▶ _Source data_:

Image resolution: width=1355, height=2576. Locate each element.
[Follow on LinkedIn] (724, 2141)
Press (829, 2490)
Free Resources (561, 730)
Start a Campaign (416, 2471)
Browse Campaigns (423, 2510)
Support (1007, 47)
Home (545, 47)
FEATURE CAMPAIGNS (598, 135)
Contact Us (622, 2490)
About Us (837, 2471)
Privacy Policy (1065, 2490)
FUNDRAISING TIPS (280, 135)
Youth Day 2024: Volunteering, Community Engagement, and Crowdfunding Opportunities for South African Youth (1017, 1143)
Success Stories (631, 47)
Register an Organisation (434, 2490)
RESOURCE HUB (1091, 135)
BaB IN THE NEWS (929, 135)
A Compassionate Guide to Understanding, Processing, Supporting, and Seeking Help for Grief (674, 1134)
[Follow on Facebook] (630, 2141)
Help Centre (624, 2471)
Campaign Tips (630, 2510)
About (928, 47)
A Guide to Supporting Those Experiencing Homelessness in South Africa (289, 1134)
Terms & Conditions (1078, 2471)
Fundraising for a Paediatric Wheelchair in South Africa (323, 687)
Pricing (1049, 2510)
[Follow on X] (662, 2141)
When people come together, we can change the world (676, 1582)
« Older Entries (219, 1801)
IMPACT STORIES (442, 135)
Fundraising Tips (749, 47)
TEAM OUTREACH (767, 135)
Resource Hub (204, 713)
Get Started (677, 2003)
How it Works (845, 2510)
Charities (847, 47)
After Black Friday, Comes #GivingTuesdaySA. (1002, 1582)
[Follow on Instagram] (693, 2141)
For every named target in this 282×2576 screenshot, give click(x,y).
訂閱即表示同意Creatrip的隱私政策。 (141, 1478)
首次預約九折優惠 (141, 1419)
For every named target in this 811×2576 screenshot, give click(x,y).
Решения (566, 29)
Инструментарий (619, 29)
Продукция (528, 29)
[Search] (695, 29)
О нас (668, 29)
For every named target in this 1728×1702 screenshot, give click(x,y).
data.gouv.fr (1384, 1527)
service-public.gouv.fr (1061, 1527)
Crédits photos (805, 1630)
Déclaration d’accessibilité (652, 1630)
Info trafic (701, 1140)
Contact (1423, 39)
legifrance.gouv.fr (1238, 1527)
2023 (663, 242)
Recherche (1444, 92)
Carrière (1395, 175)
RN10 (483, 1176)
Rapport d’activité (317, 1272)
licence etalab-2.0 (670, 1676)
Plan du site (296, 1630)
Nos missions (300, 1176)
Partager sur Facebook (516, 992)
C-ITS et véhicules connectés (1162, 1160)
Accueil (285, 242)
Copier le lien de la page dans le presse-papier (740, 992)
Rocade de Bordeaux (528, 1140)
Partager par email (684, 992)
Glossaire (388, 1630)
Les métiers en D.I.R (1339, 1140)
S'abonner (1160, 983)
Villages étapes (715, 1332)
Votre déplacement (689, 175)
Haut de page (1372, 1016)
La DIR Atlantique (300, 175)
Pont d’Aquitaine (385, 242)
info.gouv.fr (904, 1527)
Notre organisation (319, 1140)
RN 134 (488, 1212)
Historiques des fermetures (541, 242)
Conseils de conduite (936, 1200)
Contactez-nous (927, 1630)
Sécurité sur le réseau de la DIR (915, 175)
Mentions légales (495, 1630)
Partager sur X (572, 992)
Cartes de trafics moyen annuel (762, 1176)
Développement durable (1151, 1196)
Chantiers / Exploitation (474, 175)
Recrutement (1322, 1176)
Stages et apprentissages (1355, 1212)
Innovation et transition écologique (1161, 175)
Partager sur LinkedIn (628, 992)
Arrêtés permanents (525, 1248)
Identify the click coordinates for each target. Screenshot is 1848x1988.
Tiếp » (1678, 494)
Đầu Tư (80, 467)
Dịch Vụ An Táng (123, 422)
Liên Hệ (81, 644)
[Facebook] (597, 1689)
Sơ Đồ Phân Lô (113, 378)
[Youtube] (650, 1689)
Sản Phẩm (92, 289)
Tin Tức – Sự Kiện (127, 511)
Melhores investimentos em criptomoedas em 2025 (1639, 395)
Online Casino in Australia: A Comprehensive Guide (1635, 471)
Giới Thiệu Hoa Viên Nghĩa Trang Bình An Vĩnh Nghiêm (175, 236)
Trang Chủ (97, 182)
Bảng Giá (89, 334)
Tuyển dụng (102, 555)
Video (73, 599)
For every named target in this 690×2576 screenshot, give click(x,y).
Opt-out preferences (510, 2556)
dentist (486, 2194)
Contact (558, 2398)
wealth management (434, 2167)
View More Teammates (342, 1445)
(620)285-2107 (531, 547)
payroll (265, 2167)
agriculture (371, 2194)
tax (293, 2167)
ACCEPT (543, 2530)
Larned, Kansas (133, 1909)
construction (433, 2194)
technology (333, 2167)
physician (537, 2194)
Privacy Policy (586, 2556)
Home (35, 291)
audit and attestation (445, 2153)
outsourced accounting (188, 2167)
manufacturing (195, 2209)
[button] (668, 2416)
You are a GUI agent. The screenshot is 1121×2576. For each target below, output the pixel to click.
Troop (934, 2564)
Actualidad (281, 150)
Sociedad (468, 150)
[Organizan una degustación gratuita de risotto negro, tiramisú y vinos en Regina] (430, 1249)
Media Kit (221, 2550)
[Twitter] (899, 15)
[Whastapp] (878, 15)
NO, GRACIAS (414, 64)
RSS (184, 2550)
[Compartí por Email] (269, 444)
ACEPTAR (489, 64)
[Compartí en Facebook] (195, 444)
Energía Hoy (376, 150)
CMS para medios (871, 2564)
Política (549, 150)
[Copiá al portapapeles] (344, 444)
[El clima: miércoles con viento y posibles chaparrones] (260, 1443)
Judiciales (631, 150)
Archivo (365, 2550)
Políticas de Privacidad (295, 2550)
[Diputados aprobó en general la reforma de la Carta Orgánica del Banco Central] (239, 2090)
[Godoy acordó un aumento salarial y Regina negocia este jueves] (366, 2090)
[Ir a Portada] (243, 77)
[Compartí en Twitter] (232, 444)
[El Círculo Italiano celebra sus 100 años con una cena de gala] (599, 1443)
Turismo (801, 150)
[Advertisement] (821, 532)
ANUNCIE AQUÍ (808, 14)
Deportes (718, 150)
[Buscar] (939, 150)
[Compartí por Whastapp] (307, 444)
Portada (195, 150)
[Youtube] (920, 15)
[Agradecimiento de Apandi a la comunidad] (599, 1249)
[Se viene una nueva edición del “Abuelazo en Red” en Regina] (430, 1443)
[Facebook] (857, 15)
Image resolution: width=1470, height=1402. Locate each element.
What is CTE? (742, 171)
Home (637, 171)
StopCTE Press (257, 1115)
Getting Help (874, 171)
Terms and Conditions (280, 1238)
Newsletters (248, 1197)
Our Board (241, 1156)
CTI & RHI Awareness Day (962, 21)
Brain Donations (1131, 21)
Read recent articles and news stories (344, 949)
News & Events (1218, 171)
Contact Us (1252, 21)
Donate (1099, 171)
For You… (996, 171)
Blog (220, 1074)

▶ _Problem_: Up to and including the line with "IMPACT STORIES (442, 135)", write out the records above exactly, starting from their first line.

▶ _Answer section_:
Image resolution: width=1355, height=2576. Locate each element.
[Follow on LinkedIn] (724, 2141)
Press (829, 2490)
Free Resources (561, 730)
Start a Campaign (416, 2471)
Browse Campaigns (423, 2510)
Support (1007, 47)
Home (545, 47)
FEATURE CAMPAIGNS (598, 135)
Contact Us (622, 2490)
About Us (837, 2471)
Privacy Policy (1065, 2490)
FUNDRAISING TIPS (280, 135)
Youth Day 2024: Volunteering, Community Engagement, and Crowdfunding Opportunities for South African Youth (1017, 1143)
Success Stories (631, 47)
Register an Organisation (434, 2490)
RESOURCE HUB (1091, 135)
BaB IN THE NEWS (929, 135)
A Compassionate Guide to Understanding, Processing, Supporting, and Seeking Help for Grief (674, 1134)
[Follow on Facebook] (630, 2141)
Help Centre (624, 2471)
Campaign Tips (630, 2510)
About (928, 47)
A Guide to Supporting Those Experiencing Homelessness in South Africa (289, 1134)
Terms & Conditions (1078, 2471)
Fundraising for a Paediatric Wheelchair in South Africa (323, 687)
Pricing (1049, 2510)
[Follow on X] (662, 2141)
When people come together, we can change the world (676, 1582)
« Older Entries (219, 1801)
IMPACT STORIES (442, 135)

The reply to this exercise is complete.